The new generation of electric vehicles is changing the way consumers think about purchasing automobiles. Instead of kms per litres, BEV buyers are concerned with range. Buyers must consider charging speed in addition to size and pricing. For people who have been buying combustion-engine cars for decades, it can all be a little perplexing. Another critical decision that electrification has altered is whether to use all-wheel drive or not. Cutting-edge technology vs more consumption.
Performance and consumption
AWD offers many of the same advantages in a BEV as it does in an ICE car. Two additional drive wheels improve traction, making an AWD BEV more capable and confident in snow and other difficult conditions. However, they demand an auxiliary engine, which drains additional energy from the battery pack and makes the car heavier, reducing range. A two-wheel-drive BEV will typically have one motor attached to either the front or back axle. An AWD vehicle typically has two motors, one driving the front wheels and the other moving the rears. AWD BEVs accelerate faster than front- or rear-wheel drive vehicles due to the increase in horsepower and torque. The excitement does not end with two motors. Companies such as Tesla, and GMC sell BEVs with three or four motors, increasing performance even more. Taking a deeper look at the specifications of some of the most popular electric vehicles, you'll notice how AWD affects efficiency and range. The Hyundai Ioniq 5 SUV has an EPA range rating of up to 487 kms with RWD. With AWD, your expected range lowers to 428 kms. The discrepancy becomes more pronounced as more power and performance are added. The RWD Kia BEV6 has a range of about 500 kms. The new BEV6 GT, which features two powerful motors driving all four wheels, has a top speed of 260 kms. Of course, there are still BEVs that offer the best of both worlds. The Tesla Model Y Long Range, for example, has a range of 530 kms and AWD. AWD IC vehicles are also less fuel efficient than 2WD counterparts, but this isn't a huge concern aside from the increased emissions and gasoline prices. In a BEV, however, you must carefully consider whether the added capability of AWD is worth the loss of range — especially if you can live without it. Charging facilities aren't nearly as widespread as gasoline outlets, and BEVs are currently limited in their range. So those extra couple of dozen miles could mean a lot when you need them the most.
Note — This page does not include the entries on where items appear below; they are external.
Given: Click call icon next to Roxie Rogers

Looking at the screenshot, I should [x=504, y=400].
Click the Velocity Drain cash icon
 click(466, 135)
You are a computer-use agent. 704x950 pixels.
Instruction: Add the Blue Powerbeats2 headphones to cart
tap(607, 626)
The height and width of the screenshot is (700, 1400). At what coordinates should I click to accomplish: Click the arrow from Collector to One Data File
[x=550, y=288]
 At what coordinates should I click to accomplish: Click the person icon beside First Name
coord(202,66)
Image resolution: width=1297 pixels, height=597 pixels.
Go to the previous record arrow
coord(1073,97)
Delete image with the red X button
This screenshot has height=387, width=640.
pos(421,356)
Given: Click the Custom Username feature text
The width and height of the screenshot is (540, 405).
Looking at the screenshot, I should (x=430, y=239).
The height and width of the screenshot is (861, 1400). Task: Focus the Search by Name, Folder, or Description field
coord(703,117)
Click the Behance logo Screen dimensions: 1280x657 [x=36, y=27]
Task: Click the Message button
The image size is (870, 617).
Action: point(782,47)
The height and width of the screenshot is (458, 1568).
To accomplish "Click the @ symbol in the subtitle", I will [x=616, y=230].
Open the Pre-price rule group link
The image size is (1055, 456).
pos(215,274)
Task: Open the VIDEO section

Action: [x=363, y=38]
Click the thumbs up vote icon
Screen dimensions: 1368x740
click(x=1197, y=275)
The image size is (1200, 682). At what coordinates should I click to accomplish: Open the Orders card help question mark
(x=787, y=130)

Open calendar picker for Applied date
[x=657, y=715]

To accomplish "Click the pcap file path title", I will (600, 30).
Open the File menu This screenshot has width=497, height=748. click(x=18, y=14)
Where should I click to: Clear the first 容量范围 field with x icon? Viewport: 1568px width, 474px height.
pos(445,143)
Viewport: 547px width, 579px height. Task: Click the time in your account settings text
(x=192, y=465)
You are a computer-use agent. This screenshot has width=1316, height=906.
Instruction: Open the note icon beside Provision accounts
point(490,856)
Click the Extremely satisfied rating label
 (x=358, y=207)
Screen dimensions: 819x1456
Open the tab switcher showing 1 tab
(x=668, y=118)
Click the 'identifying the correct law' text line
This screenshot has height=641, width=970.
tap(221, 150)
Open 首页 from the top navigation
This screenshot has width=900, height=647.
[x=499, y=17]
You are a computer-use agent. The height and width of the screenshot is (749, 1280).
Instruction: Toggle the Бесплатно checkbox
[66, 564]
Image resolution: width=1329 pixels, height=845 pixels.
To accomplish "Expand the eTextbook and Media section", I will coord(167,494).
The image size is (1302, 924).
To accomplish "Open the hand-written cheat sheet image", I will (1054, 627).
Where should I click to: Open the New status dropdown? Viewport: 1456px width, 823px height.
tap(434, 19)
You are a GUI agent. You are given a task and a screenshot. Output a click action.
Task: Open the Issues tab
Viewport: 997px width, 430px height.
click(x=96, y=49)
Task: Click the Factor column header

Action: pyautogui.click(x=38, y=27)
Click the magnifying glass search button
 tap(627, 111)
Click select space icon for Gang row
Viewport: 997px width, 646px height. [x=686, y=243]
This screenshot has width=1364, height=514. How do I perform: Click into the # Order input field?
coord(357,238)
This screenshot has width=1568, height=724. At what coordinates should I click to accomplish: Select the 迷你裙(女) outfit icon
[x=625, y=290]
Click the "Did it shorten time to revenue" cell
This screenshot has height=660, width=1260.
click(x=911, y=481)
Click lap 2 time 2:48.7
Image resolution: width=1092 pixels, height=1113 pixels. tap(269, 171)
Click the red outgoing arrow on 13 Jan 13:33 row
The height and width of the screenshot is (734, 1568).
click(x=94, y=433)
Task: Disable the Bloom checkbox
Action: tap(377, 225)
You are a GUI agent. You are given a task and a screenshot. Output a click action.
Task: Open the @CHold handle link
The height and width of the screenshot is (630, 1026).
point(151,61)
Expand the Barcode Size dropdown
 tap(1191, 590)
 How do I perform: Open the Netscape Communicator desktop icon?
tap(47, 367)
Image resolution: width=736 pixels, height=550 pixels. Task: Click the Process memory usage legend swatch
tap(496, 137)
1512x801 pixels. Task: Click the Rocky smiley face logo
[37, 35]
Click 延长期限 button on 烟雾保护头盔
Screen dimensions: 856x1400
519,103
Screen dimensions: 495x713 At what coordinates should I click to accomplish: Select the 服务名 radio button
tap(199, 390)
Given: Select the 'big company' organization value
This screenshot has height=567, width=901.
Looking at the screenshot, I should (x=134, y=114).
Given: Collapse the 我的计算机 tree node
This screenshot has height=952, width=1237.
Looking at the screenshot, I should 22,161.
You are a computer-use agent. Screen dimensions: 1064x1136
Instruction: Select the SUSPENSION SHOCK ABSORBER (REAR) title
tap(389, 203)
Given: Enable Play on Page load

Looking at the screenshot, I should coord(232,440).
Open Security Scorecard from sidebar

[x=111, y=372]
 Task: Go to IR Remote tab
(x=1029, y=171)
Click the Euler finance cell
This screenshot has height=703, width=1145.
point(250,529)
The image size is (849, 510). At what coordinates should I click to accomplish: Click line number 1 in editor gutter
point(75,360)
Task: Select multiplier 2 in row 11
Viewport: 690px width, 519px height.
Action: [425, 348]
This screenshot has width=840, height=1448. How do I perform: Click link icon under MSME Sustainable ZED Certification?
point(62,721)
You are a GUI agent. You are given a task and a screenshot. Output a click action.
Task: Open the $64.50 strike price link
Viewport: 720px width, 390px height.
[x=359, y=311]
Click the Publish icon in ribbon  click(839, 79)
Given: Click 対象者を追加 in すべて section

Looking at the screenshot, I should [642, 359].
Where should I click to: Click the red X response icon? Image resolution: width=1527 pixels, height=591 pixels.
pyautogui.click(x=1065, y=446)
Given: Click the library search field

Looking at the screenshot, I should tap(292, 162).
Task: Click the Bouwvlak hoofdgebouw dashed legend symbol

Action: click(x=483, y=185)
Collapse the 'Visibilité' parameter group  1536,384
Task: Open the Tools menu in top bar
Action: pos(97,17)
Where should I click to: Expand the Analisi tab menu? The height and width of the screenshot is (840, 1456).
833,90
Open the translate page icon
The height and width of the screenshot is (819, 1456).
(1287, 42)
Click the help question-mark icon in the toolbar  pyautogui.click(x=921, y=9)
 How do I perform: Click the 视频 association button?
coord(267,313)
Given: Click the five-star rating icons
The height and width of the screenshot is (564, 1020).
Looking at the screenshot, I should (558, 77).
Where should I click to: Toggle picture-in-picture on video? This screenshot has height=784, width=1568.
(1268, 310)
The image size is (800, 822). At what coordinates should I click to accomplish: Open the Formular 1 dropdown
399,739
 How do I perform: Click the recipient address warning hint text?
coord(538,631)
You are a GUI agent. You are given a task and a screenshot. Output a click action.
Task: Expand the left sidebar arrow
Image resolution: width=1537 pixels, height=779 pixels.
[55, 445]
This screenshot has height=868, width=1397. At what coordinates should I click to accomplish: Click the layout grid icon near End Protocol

AWD for BEVs, cutting-edge technology
One advantage of the electric motor over its ICE equivalent is its smaller size, which enables engineers more design freedom. Thus, in addition to electric vehicles with a front and rear motor, there exist alternatives with two motors on the same axle (one for each wheel) or hybrid powertrain solutions in which ICE and electric systems share jobs to provide traction to all four corners of the vehicle. Consider the recent Lamborghini Revuelto, which has an ICE (electrified) engine powering the back axle and two electric motors handling the front. Or the Alfa Romeo Tonale, which becomes Q4 in plug-in form thanks to the electric unit fitted at the rear. Also, the little Toyota Yaris Cross Hybrid, which can boast the AWD-i classification despite having a small 5.3 HP (but a powerful 52 Nm) engine at the rear. The ability to supply traction to each wheel without a driveshaft and a central differential is a considerable advantage in terms of weight, friction, and size. Having several propulsion systems also enables for more precise and responsive torque distribution. This advantage becomes even more appealing when you have one motor for each individual wheel, allowing greater torque to be allocated to the wheel with the highest grip at any one time. In a classic 4x4 arrangement, all wheels are powered (with suitable distribution) by the same engine and so work in tandem. The operation of the electric axle in a hybrid all-wheel drive system, on the other hand, can be controlled by parameters such as speed and battery charge level. It is not guaranteed that the ICE and electric components will always function together perfectly. In dual-motor electric vehicles, however, each motor is frequently tuned differently. Electric motors are not designed to function in sync all of the time, but rather to be independently optimized for specific speed and load ranges. As a result, any system's actual operation becomes extremely dependent on its intended purpose and, most significantly, the electrical control logic.